She is considered a national expert on teen sexual health – advocating for teen pregnancy prevention. The National Latina Network in Washington DC appointed her as the lead evaluator in two CDC funded programs to promote safer sex among adolescent of color. She led an initiative to increase the number of Latino students attending and succeeding in higher education by changing the university environment. She has served as a SCRA member at large, chair the women’s committee and minority representative to APA Council when the position existed. From 2015 to 2018 she served as President of the Society for the Psychology of Women APA Division 35 section 3, Latina women. She was recently elected as President for the Society of Community Research and Action and will serve from 2019 through 2022.
Dr. Sylvestre is an Associate Professor in the School of Psychology, and Vice-Dean, Research, in the Faculty of Social Sciences at the University of Ottawa. He has made distinguished contributions to the study of community of mental health programs and systems, with an emphasis on the topics of homelessness and housing among people with serious mental illness. This includes evaluations of a provincial homelessness initiative, mixed methods studies of family homelessness, collaborative research on supportive housing practice, and qualitative research on housing instability. He has written on issues of poverty and citizenship among people with serious mental illness. He is also well-recognized for his contributions to the study and evaluation of a wide range of community-based programs in Ottawa, Ontario, Canada.

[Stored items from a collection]
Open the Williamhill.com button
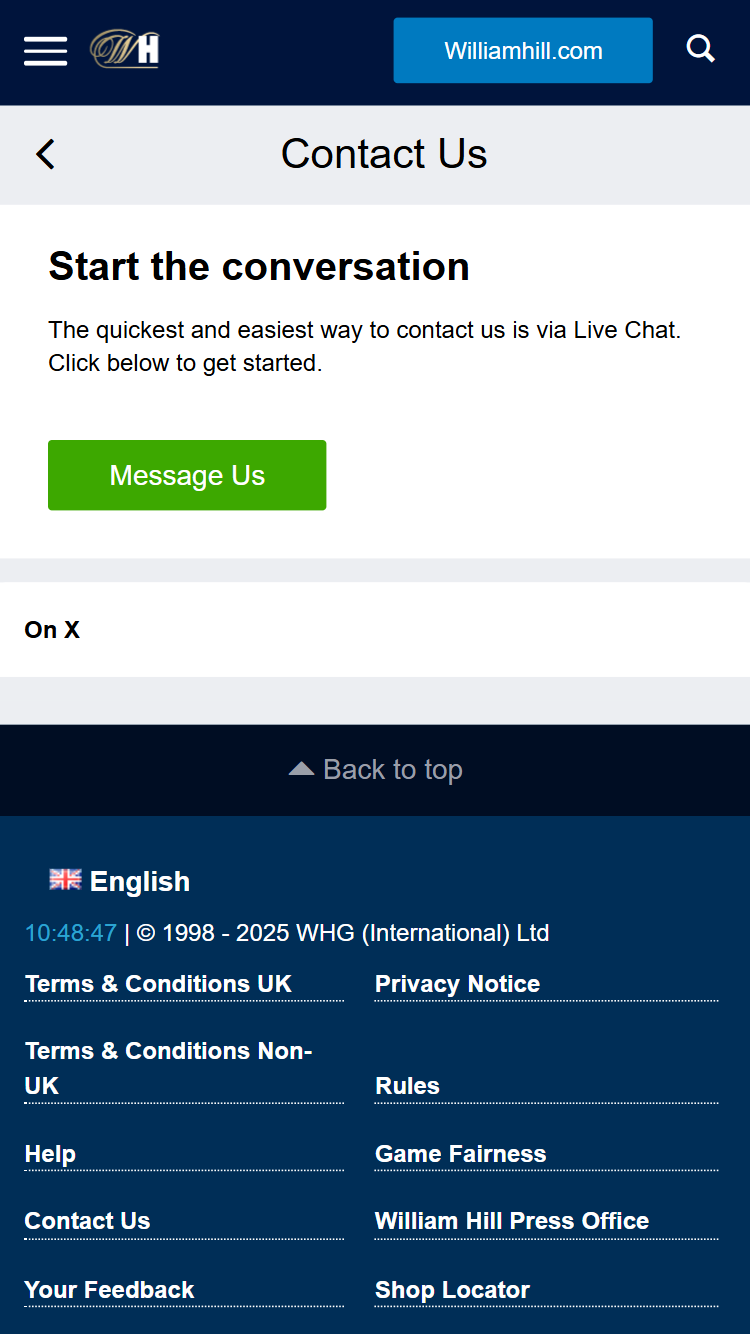This screenshot has width=750, height=1334. coord(523,50)
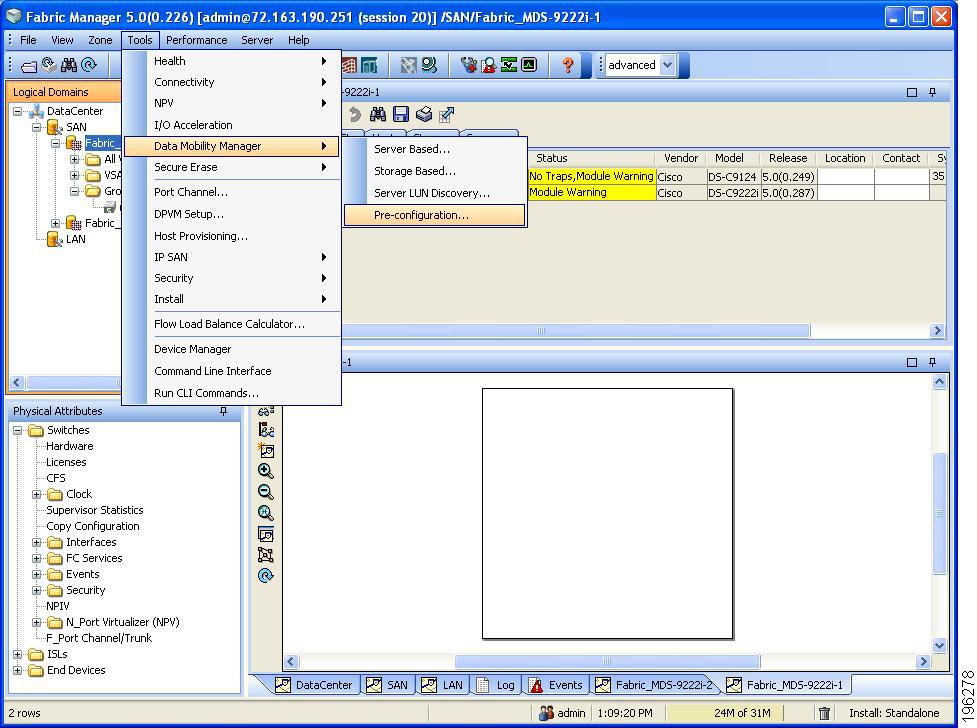Image resolution: width=977 pixels, height=728 pixels.
Task: Expand the ISLs tree node
Action: click(x=18, y=654)
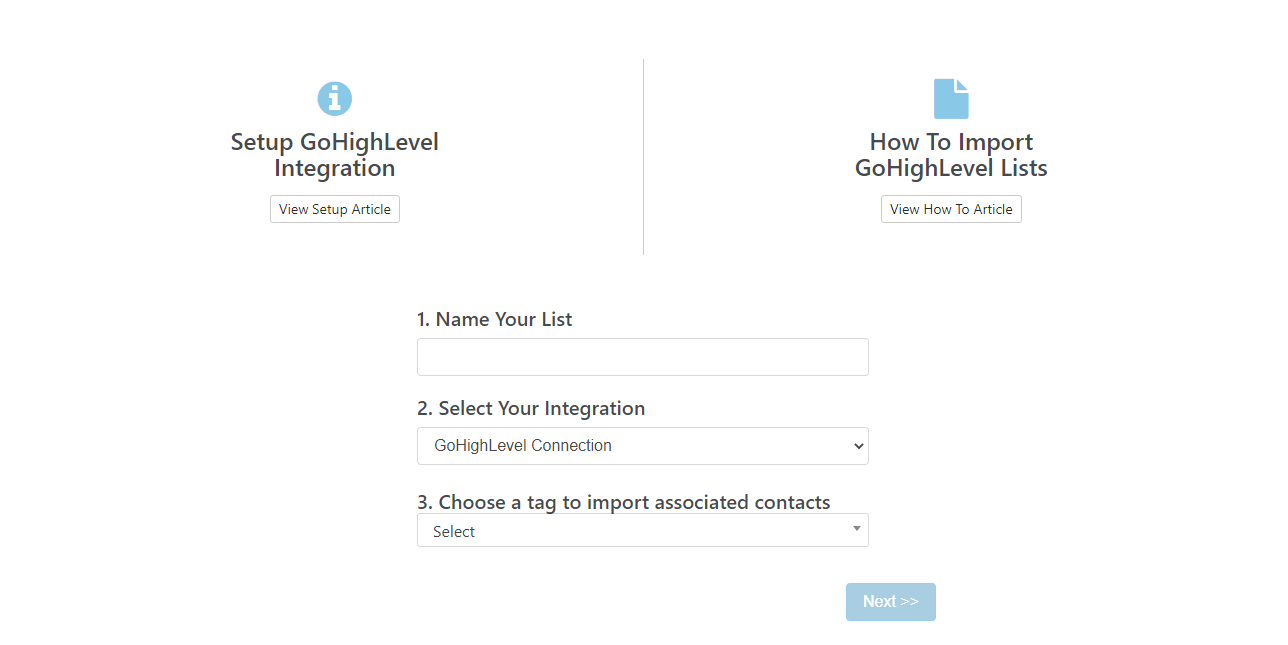Click the 'GoHighLevel Connection' selected value text
The height and width of the screenshot is (645, 1288).
(522, 446)
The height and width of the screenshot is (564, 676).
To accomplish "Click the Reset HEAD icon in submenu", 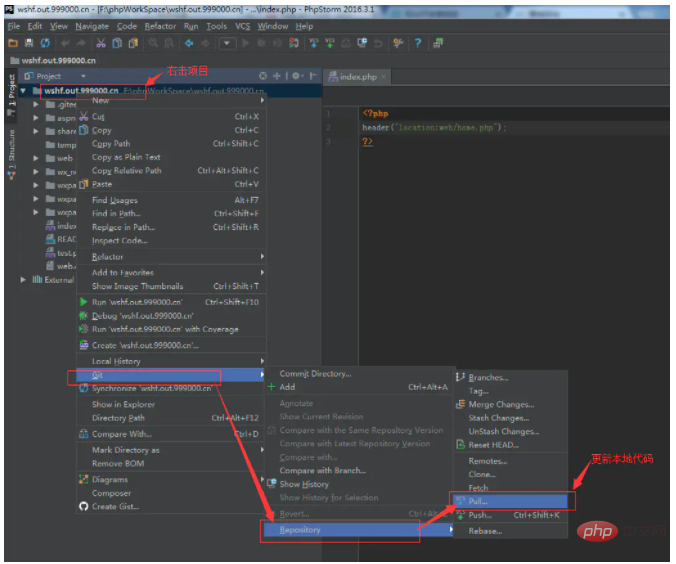I will click(461, 445).
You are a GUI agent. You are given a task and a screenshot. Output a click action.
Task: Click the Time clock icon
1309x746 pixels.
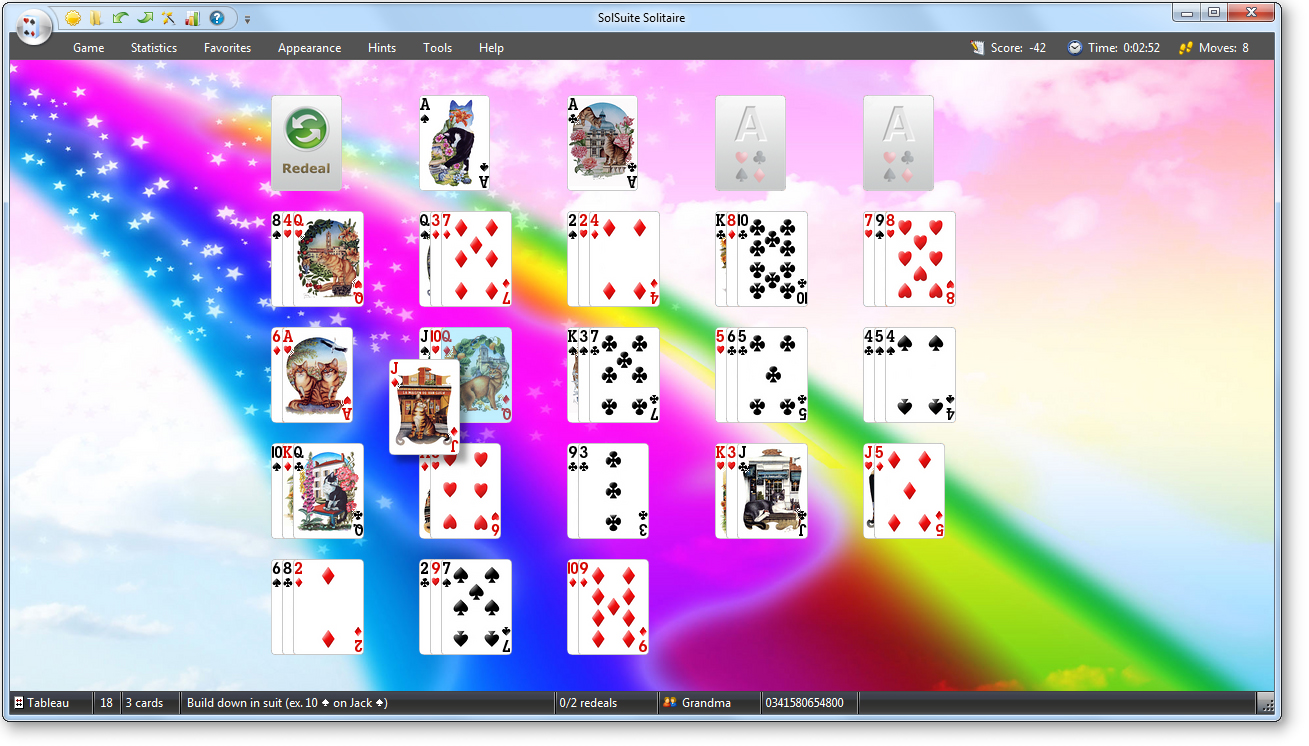tap(1073, 47)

__Tasks to perform__
1 > In the researcher profiles, list the kinds of work that Dr. Sylvestre's contributions on homelessness and housing are said to include.
2 > Extend the researcher profiles with new text that follows on from their final sentence.

__Answers by task__
1 >
- Evaluations of a provincial homelessness initiative
- Mixed methods studies of family homelessness
- Collaborative research on supportive housing practice
- Qualitative research on housing instability

2 >
He is a former Senior Editor of the Canadian Journal of Community Mental Health, and recently co-edited a book on theory, research, practice, and policy related to housing for people with serious mental illness. His research has contributed to strengthening the local and provincial community mental health programs and systems in Canada and has filled important gaps in our knowledge of supportive housing and homelessness. Dr. Sylvestre was also a co-chair of the 2017 SCRA Biennial Conference at the University of Ottawa.
Congratulations to the 2019 newly elected members of the SCRA Executive Committee! Please joint the EC in thanking them for their willingness to serve SCRA.
Congratulations also go out to Camilla Cummings who was elected as the SCRA National Student Representative. Camilla is a doctoral candidate in the Clinical-Community Psychology program at DePaul University in Chicago, IL. Her research interests include coordinated entry and systems that serve people experiencing homelessness, housing interventions for individuals currently or at-risk of experiencing homelessness, and treatment and recovery interventions for individuals with substance use disorders, serious mental illness, and traumatic experiences. During her service as a SCRA student representative, Camilla is excited to expand the visibility of Community Psychology through social media and advocate for student interests on the Division 27 Executive Committee.